Поднявшись, Любка тут же был подхвачен ритмом бегущих куда-то людей. По обе стороны этой струящейся человеческой реки стояли через правильные интервалы охранники с тревожно рычащими или лающими от возбуждения псами. Колонна зэков бежала куда-то вдоль этого собачье-человечьего забора, подгоняемая матерными криками охранников, горячащих своих собак, вьющихся и прыгающих от нетерпения на поводках. Утренний сиреневый мрак разбивался о желто-белые струи прожекторов, высвечивающих клубы пыли, поднимаемые сотнями подошв, шаркающих и топающих.
— Стой! — раздался чей-то сорванный в крике голос.
Колонна остановилась перед какой-то темной и, как показалось Любке, непроницаемой стеной.
— Присесть всем на корточки, руки на голову! — раздался тот же хриплый голос
Любка со всем человечьим стадом присел и положил ладони на голову. Кося глазами, он разглядывал небритые, запыленные лица.
— По одному с правого фланга — на вахту марш! — раздалась команда.

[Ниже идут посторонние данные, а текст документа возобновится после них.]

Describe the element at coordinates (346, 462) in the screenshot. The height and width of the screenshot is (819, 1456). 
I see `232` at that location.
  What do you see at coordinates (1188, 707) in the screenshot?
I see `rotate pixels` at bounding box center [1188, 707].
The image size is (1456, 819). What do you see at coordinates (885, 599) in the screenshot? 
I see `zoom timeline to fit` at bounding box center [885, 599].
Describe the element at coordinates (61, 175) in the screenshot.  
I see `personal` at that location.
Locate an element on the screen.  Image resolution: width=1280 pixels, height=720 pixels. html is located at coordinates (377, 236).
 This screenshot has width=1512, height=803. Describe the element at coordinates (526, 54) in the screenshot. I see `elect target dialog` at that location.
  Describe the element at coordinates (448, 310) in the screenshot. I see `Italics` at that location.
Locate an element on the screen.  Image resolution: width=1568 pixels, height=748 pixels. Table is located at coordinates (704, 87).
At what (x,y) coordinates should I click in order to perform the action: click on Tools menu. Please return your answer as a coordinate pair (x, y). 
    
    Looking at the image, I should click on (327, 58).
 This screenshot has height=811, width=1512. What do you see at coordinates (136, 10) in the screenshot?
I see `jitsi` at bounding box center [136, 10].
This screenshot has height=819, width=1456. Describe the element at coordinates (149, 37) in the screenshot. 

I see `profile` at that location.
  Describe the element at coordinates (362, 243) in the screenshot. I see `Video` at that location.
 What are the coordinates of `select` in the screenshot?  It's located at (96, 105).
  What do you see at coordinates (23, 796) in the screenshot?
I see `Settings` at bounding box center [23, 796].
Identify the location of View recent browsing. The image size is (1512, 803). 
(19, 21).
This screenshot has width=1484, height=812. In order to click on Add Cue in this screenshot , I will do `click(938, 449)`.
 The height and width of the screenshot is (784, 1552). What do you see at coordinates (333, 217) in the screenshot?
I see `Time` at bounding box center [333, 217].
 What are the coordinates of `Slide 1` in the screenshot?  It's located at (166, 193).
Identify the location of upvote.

Когда очередь дошла до Любки, он увидел то, что казалось ему стеной. Это были гигантские железные ворота, ведущие к серому зданию. Взойдя по лестнице на довольно большое крыльцо, Любка остановился и оглянулся на мгновение — через открытую пасть ворот он увидел сидевших на корточках зэков с поднятыми и заложенными на затылок руками «Точно неубранное картофельное поле,» — почему-то подумалось ему.